Some really old TVs used to tune all the way up to channel 83, but the 70-83 UHF band was axed to make way for 900Mhz analog cellular and cordless phone communication. When cell phones and cordless phones first came out, it was actually possible in certain circumstances to eavesdrop on conversations using a UHF audio tuner! :-o

Back on topic: Because standard TVs could only tune air channels, cable services offered more channel option than existed on air. Early cable boxes could tune from channels 1-99; later models could tune 1-125. Channel 1 is technically below channel 2 on the VHF band but rarely or never used. All of the air UHF channels 14-69 (and 70-83) are present in some form on cable tuners, but the channel numbers are different.

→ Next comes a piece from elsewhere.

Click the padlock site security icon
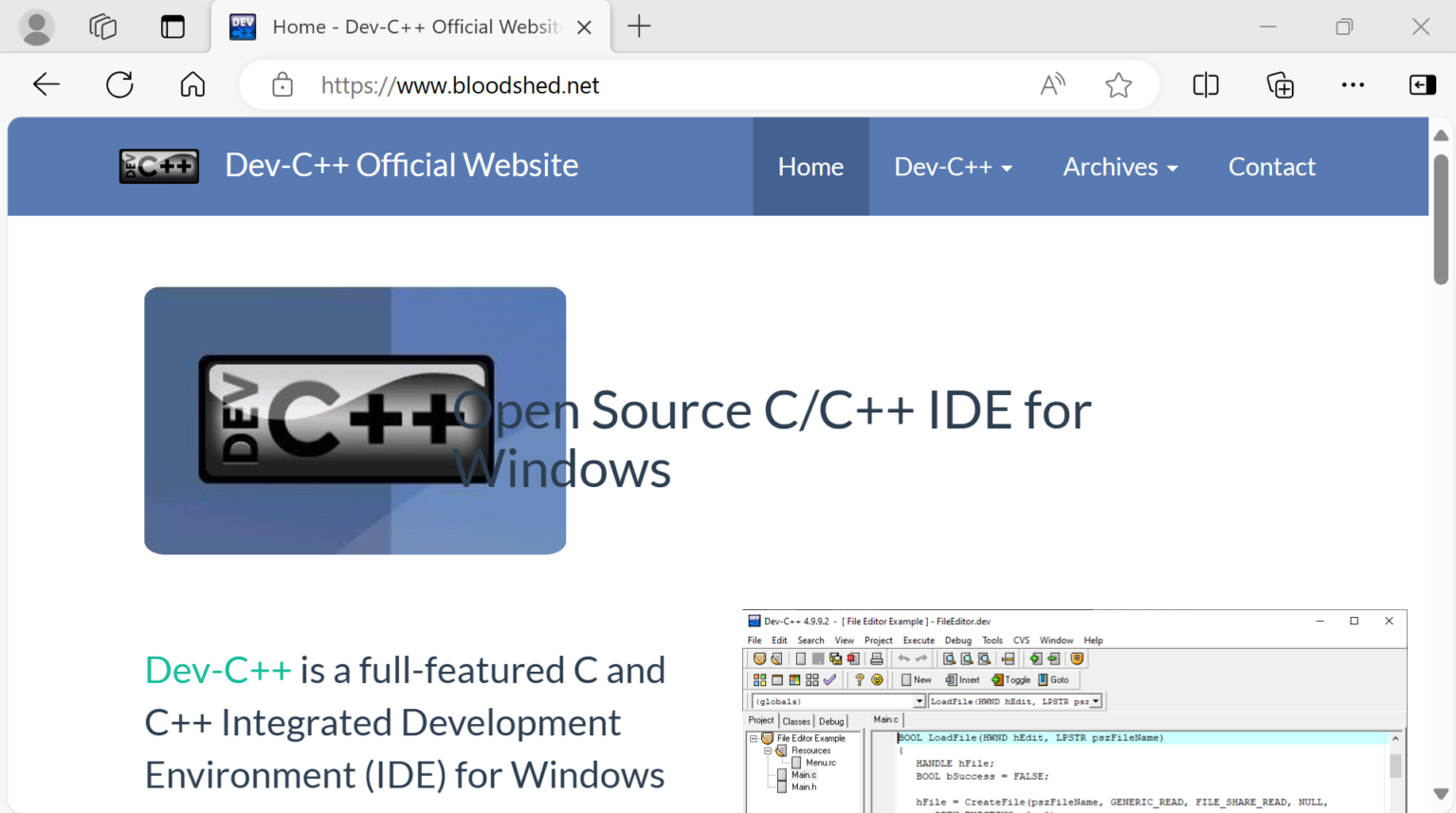pyautogui.click(x=282, y=85)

Anyway, all you will ever need to concern yourself with are VHF channels 2, 3, and 4, which make up the bulk of game consoles and other devices. Also try CATV channels 95 and 96 if you plan on hooking a Japanese Famicom system. This corresponds to J-NTSC 1 & 2. Japanese Channels 1, 2, & 3 overlap the US FM radio spectrum (which itself is sandwiched somewhere between VHF 6 and 7, along with air traffic control) and were never used by Cable networks due to potential interference from strong FM stations, but they do exist on the cable boxes.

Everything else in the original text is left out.